[DATA SECTION Boundary: Start]
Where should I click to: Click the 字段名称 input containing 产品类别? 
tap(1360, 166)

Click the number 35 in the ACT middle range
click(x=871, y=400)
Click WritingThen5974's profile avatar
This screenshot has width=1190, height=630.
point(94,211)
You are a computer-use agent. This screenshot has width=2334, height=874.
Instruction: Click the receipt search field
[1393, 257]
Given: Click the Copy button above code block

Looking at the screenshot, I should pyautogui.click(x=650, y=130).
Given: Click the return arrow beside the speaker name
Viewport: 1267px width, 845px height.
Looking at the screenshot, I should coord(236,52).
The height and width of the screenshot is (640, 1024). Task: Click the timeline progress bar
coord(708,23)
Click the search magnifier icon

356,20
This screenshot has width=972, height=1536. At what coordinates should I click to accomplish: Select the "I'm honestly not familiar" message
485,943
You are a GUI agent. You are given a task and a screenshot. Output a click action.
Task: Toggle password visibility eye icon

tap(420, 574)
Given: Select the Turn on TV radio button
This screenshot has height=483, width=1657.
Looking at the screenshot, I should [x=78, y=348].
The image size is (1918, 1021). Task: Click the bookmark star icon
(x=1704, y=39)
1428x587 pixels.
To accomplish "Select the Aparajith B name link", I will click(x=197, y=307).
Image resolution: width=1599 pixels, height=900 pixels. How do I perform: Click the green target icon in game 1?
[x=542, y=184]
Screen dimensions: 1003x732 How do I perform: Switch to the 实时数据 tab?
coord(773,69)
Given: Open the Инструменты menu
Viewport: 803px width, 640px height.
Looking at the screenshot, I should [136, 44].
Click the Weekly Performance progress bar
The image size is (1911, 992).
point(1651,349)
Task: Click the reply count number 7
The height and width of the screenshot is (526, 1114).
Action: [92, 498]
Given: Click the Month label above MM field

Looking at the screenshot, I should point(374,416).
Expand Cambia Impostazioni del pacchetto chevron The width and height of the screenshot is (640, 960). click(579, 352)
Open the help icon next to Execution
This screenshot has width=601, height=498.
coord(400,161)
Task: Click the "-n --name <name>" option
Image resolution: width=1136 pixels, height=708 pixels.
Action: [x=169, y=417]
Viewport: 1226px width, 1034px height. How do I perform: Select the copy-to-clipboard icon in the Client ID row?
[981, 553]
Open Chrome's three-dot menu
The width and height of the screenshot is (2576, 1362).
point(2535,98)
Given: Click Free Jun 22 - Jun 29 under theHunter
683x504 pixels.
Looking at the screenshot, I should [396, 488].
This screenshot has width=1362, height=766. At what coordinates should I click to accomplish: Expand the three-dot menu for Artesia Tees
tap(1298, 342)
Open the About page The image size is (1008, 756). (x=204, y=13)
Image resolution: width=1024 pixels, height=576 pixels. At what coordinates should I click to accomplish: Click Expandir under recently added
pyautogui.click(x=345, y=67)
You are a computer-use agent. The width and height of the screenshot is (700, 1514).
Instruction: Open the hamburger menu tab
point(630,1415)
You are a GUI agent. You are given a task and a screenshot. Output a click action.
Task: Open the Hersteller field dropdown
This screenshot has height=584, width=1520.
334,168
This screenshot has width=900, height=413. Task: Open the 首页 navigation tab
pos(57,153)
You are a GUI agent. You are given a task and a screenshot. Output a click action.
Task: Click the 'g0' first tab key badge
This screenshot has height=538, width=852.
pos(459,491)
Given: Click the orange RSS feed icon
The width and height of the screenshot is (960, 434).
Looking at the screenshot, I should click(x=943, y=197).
[DATA SECTION Boundary: End]
Reproduce all of the material verbatim.

THE COMPLETED TASK:
Where should I click to: Click the 字段名称 input containing 产品类别? 
tap(1360, 166)

Click the number 35 in the ACT middle range
click(x=871, y=400)
Click WritingThen5974's profile avatar
This screenshot has width=1190, height=630.
point(94,211)
You are a computer-use agent. This screenshot has width=2334, height=874.
Instruction: Click the receipt search field
[1393, 257]
Given: Click the Copy button above code block

Looking at the screenshot, I should pyautogui.click(x=650, y=130).
Given: Click the return arrow beside the speaker name
Viewport: 1267px width, 845px height.
Looking at the screenshot, I should coord(236,52).
The height and width of the screenshot is (640, 1024). Task: Click the timeline progress bar
coord(708,23)
Click the search magnifier icon

356,20
This screenshot has width=972, height=1536. At what coordinates should I click to accomplish: Select the "I'm honestly not familiar" message
485,943
You are a GUI agent. You are given a task and a screenshot. Output a click action.
Task: Toggle password visibility eye icon

tap(420, 574)
Given: Select the Turn on TV radio button
This screenshot has height=483, width=1657.
Looking at the screenshot, I should [x=78, y=348].
The image size is (1918, 1021). Task: Click the bookmark star icon
(x=1704, y=39)
1428x587 pixels.
To accomplish "Select the Aparajith B name link", I will click(x=197, y=307).
Image resolution: width=1599 pixels, height=900 pixels. How do I perform: Click the green target icon in game 1?
[x=542, y=184]
Screen dimensions: 1003x732 How do I perform: Switch to the 实时数据 tab?
coord(773,69)
Given: Open the Инструменты menu
Viewport: 803px width, 640px height.
Looking at the screenshot, I should [136, 44].
Click the Weekly Performance progress bar
The image size is (1911, 992).
point(1651,349)
Task: Click the reply count number 7
The height and width of the screenshot is (526, 1114).
Action: [92, 498]
Given: Click the Month label above MM field

Looking at the screenshot, I should point(374,416).
Expand Cambia Impostazioni del pacchetto chevron The width and height of the screenshot is (640, 960). click(579, 352)
Open the help icon next to Execution
This screenshot has width=601, height=498.
coord(400,161)
Task: Click the "-n --name <name>" option
Image resolution: width=1136 pixels, height=708 pixels.
Action: [x=169, y=417]
Viewport: 1226px width, 1034px height. How do I perform: Select the copy-to-clipboard icon in the Client ID row?
[981, 553]
Open Chrome's three-dot menu
The width and height of the screenshot is (2576, 1362).
point(2535,98)
Given: Click Free Jun 22 - Jun 29 under theHunter
683x504 pixels.
Looking at the screenshot, I should [396, 488].
This screenshot has width=1362, height=766. At what coordinates should I click to accomplish: Expand the three-dot menu for Artesia Tees
tap(1298, 342)
Open the About page The image size is (1008, 756). (x=204, y=13)
Image resolution: width=1024 pixels, height=576 pixels. At what coordinates should I click to accomplish: Click Expandir under recently added
pyautogui.click(x=345, y=67)
You are a computer-use agent. The width and height of the screenshot is (700, 1514).
Instruction: Open the hamburger menu tab
point(630,1415)
You are a GUI agent. You are given a task and a screenshot. Output a click action.
Task: Open the Hersteller field dropdown
This screenshot has height=584, width=1520.
334,168
This screenshot has width=900, height=413. Task: Open the 首页 navigation tab
pos(57,153)
You are a GUI agent. You are given a task and a screenshot. Output a click action.
Task: Click the 'g0' first tab key badge
This screenshot has height=538, width=852.
pos(459,491)
Given: Click the orange RSS feed icon
The width and height of the screenshot is (960, 434).
Looking at the screenshot, I should click(x=943, y=197).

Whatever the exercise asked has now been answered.